== WORK ORDER ==
Once you have counted the lines below that contain "computer", give that number and nothing else.

== MATERIAL PROVIDED ==
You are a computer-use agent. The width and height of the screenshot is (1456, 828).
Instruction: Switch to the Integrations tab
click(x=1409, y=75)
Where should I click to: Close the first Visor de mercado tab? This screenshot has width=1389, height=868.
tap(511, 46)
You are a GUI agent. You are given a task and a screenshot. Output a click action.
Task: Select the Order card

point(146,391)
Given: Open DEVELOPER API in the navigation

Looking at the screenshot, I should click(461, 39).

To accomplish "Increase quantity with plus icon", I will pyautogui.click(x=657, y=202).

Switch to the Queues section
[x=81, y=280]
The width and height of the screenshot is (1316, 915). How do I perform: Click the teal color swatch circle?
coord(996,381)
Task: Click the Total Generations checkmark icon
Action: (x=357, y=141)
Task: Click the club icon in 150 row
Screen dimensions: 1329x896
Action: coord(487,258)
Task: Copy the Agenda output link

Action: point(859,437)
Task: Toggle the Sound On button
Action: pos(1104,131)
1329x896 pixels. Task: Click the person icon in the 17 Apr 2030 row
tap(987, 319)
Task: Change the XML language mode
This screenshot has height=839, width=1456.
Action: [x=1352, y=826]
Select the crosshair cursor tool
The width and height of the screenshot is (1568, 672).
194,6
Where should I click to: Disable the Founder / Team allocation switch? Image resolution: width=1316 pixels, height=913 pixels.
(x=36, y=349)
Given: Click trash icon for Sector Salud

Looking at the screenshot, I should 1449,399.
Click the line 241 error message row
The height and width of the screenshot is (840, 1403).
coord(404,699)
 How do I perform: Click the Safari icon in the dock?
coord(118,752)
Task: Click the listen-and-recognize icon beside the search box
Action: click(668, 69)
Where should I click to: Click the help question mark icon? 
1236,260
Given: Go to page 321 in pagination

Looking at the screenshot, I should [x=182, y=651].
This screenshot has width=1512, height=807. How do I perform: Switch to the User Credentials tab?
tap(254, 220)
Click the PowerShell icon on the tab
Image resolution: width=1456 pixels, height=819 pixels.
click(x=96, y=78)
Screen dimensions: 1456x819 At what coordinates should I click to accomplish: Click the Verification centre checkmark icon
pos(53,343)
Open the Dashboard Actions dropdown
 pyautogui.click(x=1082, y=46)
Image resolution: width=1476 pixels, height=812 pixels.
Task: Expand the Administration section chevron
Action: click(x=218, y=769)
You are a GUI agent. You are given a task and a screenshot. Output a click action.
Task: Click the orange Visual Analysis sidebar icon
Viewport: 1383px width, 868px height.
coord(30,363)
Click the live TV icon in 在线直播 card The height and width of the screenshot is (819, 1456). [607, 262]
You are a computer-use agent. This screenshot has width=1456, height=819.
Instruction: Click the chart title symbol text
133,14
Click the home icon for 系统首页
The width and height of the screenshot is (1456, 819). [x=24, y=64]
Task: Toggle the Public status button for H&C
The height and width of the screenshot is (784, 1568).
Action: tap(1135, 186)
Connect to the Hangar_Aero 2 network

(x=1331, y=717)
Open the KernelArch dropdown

== ANSWER SPACE ==
2